Assigned task.
Write the records out once more. Leave each line exactly as given.

[[ Available data, beginning ]]

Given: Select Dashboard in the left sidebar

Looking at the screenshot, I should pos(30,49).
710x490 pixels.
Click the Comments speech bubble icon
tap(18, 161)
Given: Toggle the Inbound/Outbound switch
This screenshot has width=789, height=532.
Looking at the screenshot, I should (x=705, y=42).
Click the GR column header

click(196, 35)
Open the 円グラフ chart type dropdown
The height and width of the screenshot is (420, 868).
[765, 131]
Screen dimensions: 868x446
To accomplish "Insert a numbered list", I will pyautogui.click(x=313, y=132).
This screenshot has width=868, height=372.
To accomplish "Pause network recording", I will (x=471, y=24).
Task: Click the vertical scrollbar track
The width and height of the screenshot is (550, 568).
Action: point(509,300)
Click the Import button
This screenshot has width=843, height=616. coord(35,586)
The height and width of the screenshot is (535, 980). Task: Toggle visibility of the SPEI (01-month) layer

[[ Available data, end ]]

Response below.
Given: Select Dashboard in the left sidebar

Looking at the screenshot, I should pos(30,49).
710x490 pixels.
Click the Comments speech bubble icon
tap(18, 161)
Given: Toggle the Inbound/Outbound switch
This screenshot has width=789, height=532.
Looking at the screenshot, I should (x=705, y=42).
Click the GR column header

click(196, 35)
Open the 円グラフ chart type dropdown
The height and width of the screenshot is (420, 868).
[765, 131]
Screen dimensions: 868x446
To accomplish "Insert a numbered list", I will pyautogui.click(x=313, y=132).
This screenshot has width=868, height=372.
To accomplish "Pause network recording", I will (x=471, y=24).
Task: Click the vertical scrollbar track
The width and height of the screenshot is (550, 568).
Action: point(509,300)
Click the Import button
This screenshot has width=843, height=616. coord(35,586)
The height and width of the screenshot is (535, 980). Task: Toggle visibility of the SPEI (01-month) layer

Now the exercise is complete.